* **Your instructions**
In the listing below, a line holding "Chris Croft (262, 283)" and a line holding "[آموزش مدل‌سازی مالی ادغام" mark the range. Retype both exactly, with all lines between them.

* * * * * * * * *

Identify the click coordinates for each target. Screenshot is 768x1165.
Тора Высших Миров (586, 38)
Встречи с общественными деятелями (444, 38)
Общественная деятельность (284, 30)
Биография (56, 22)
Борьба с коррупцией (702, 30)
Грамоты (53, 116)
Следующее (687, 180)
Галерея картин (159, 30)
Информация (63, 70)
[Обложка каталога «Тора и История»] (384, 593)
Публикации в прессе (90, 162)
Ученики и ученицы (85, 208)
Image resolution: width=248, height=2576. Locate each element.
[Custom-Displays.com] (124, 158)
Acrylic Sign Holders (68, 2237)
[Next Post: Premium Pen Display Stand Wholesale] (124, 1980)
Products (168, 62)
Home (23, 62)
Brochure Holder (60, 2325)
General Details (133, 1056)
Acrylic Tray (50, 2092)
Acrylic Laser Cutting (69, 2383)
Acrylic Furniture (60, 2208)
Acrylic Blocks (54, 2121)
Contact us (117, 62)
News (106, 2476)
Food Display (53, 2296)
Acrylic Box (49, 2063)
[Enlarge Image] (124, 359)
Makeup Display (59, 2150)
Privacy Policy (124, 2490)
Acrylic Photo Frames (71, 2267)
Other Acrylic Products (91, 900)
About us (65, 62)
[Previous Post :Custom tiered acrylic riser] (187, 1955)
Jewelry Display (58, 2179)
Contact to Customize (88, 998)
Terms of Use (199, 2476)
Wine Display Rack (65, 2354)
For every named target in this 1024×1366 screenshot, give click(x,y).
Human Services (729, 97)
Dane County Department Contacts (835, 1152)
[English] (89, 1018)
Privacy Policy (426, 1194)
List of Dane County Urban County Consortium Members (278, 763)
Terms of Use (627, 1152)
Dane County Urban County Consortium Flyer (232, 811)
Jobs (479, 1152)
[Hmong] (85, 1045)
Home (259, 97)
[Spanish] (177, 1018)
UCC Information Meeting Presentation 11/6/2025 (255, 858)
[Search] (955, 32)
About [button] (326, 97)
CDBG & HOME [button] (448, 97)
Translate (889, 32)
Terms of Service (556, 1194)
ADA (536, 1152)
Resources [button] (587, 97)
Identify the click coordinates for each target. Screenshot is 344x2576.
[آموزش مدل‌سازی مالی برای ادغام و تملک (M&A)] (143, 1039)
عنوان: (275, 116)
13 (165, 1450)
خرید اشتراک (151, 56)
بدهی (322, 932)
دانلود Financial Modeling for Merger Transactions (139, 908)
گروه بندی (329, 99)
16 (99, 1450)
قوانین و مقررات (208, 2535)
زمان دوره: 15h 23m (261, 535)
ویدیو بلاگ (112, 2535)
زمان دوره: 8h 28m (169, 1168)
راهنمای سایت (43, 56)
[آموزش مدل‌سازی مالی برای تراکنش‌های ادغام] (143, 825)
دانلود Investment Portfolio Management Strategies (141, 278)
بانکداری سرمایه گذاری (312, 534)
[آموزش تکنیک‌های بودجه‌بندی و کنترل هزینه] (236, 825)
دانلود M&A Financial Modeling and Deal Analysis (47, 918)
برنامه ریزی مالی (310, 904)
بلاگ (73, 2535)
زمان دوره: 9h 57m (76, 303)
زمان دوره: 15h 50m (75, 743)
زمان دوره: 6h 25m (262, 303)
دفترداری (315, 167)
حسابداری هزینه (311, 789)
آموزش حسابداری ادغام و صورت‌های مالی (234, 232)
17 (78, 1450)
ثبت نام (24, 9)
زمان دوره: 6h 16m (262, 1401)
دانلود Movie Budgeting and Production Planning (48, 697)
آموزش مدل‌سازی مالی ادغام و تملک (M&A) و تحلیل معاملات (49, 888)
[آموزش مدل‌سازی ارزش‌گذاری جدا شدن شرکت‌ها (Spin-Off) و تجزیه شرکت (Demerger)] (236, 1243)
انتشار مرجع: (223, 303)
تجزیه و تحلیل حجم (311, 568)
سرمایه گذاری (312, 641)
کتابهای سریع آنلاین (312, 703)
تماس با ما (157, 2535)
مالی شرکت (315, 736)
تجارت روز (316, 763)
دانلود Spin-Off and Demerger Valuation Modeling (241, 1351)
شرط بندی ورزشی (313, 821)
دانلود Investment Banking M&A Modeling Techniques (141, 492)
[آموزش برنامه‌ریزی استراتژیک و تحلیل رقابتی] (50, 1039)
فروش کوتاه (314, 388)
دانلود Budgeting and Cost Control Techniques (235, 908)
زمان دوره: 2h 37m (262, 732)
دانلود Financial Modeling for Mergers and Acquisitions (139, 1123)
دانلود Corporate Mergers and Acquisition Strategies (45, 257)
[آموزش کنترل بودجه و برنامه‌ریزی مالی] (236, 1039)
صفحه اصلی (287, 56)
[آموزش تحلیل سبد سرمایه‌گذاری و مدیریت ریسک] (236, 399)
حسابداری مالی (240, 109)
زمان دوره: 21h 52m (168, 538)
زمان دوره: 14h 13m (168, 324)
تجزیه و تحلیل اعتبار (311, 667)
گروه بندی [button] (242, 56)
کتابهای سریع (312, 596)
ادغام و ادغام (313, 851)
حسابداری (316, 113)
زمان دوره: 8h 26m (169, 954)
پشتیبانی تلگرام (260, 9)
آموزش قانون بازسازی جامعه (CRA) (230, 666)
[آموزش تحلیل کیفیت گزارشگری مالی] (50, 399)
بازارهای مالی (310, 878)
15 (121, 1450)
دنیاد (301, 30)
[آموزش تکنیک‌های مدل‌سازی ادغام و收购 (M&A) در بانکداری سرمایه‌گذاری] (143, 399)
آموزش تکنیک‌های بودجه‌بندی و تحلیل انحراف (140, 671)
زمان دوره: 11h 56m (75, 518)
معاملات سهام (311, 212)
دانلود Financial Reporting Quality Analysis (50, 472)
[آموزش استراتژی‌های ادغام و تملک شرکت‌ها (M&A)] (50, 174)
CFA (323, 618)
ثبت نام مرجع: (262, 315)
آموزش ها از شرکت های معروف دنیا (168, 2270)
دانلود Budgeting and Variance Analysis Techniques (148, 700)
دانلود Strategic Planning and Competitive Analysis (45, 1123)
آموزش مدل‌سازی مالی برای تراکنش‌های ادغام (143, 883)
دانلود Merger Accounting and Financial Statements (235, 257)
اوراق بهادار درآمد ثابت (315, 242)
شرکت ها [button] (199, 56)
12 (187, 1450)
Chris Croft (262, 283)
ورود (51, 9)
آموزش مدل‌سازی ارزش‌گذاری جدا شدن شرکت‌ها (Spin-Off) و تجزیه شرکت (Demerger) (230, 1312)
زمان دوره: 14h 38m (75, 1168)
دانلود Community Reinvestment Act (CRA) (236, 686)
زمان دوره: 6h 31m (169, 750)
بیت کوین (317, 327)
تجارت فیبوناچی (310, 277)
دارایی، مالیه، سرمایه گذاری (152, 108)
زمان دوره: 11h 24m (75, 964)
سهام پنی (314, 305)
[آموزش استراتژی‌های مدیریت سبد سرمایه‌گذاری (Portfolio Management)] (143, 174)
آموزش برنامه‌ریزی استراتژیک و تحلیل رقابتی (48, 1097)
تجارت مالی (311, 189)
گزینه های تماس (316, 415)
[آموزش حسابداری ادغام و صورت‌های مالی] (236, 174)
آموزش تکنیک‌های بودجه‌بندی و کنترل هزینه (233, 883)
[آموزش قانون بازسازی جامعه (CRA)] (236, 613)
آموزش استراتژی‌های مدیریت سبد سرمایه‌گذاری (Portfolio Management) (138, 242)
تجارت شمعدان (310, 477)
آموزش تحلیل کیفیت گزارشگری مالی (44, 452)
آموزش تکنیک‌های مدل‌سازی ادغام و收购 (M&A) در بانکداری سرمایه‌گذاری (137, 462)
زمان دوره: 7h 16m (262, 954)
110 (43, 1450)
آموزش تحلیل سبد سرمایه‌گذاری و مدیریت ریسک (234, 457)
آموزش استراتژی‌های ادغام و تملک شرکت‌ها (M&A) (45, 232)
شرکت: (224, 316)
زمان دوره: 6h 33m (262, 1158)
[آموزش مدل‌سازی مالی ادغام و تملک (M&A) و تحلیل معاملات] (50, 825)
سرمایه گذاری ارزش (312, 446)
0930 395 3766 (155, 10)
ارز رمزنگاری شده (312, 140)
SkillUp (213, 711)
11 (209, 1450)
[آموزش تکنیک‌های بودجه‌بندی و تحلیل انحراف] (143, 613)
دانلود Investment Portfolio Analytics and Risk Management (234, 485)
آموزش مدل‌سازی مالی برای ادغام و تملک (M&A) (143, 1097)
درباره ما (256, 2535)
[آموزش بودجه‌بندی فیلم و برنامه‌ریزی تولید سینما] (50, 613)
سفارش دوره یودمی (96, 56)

* * * * * * * * *

* **Answer for this exercise**
Chris Croft (262, 283)
ورود (51, 9)
آموزش مدل‌سازی ارزش‌گذاری جدا شدن شرکت‌ها (Spin-Off) و تجزیه شرکت (Demerger) (230, 1312)
زمان دوره: 14h 38m (75, 1168)
دانلود Community Reinvestment Act (CRA) (236, 686)
زمان دوره: 6h 31m (169, 750)
بیت کوین (317, 327)
تجارت فیبوناچی (310, 277)
دارایی، مالیه، سرمایه گذاری (152, 108)
زمان دوره: 11h 24m (75, 964)
سهام پنی (314, 305)
[آموزش استراتژی‌های مدیریت سبد سرمایه‌گذاری (Portfolio Management)] (143, 174)
آموزش برنامه‌ریزی استراتژیک و تحلیل رقابتی (48, 1097)
تجارت مالی (311, 189)
گزینه های تماس (316, 415)
[آموزش حسابداری ادغام و صورت‌های مالی] (236, 174)
آموزش تکنیک‌های بودجه‌بندی و کنترل هزینه (233, 883)
[آموزش قانون بازسازی جامعه (CRA)] (236, 613)
آموزش استراتژی‌های مدیریت سبد سرمایه‌گذاری (Portfolio Management) (138, 242)
تجارت شمعدان (310, 477)
آموزش تحلیل کیفیت گزارشگری مالی (44, 452)
آموزش تکنیک‌های مدل‌سازی ادغام و收购 (M&A) در بانکداری سرمایه‌گذاری (137, 462)
زمان دوره: 7h 16m (262, 954)
110 (43, 1450)
آموزش تحلیل سبد سرمایه‌گذاری و مدیریت ریسک (234, 457)
آموزش استراتژی‌های ادغام و تملک شرکت‌ها (M&A) (45, 232)
شرکت: (224, 316)
زمان دوره: 6h 33m (262, 1158)
[آموزش مدل‌سازی مالی ادغام و تملک (M&A) و تحلیل معاملات] (50, 825)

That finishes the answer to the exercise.